• **REQUIREMENT**
Only the lines below from the one containing "Where should I click to: Open the 百科" to the one containing "Task: Click the New Project link" should be repeated, both included and unchanged.

[Stored data]
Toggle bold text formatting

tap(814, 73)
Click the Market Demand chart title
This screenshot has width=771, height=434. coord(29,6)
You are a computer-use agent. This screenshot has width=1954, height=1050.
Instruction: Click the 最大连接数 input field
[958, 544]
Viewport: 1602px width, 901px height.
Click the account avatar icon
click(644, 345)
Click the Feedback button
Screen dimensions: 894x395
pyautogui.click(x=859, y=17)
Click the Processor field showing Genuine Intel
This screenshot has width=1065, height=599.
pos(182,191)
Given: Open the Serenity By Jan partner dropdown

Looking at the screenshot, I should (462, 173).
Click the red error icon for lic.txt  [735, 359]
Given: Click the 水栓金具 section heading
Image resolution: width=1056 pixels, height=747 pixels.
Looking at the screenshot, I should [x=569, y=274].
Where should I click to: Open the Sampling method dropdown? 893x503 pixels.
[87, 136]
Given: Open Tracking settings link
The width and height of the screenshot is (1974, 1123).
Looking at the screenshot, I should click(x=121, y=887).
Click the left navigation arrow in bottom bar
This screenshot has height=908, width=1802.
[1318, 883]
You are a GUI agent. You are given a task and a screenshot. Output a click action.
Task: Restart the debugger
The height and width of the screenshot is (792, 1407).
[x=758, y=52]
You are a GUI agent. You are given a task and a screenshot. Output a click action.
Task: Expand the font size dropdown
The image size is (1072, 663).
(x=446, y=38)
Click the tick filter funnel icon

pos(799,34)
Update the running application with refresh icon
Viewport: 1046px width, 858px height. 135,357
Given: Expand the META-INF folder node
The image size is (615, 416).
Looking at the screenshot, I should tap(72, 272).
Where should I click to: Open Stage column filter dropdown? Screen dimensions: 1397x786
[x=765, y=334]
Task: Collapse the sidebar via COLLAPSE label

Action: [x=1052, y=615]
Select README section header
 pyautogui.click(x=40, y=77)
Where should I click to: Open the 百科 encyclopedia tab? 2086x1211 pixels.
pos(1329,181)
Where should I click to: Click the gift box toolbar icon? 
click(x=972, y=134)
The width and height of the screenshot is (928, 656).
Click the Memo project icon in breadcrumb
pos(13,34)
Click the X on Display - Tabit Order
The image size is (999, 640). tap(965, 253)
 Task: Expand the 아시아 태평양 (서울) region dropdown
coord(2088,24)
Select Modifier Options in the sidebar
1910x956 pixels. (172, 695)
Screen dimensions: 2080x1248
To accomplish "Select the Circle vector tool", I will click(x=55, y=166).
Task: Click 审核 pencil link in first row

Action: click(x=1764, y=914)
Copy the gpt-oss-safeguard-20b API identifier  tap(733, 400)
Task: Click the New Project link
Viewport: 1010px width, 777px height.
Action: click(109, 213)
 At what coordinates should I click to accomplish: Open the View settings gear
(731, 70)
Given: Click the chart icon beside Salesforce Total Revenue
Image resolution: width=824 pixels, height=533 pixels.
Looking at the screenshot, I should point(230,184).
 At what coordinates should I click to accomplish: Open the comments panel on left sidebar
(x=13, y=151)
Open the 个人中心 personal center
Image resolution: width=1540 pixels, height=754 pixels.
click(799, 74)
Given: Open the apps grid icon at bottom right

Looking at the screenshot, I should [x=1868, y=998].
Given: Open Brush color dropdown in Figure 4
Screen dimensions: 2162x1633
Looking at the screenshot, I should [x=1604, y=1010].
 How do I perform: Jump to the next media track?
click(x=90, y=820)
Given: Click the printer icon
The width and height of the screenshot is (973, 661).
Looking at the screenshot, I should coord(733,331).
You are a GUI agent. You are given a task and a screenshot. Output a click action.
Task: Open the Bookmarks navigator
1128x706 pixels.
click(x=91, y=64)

• **WRITTEN ANSWER**
Where should I click to: Open the 百科 encyclopedia tab? 2086x1211 pixels.
pos(1329,181)
Where should I click to: Click the gift box toolbar icon? 
click(x=972, y=134)
The width and height of the screenshot is (928, 656).
Click the Memo project icon in breadcrumb
pos(13,34)
Click the X on Display - Tabit Order
The image size is (999, 640). tap(965, 253)
 Task: Expand the 아시아 태평양 (서울) region dropdown
coord(2088,24)
Select Modifier Options in the sidebar
1910x956 pixels. (172, 695)
Screen dimensions: 2080x1248
To accomplish "Select the Circle vector tool", I will click(x=55, y=166).
Task: Click 审核 pencil link in first row

Action: click(x=1764, y=914)
Copy the gpt-oss-safeguard-20b API identifier  tap(733, 400)
Task: Click the New Project link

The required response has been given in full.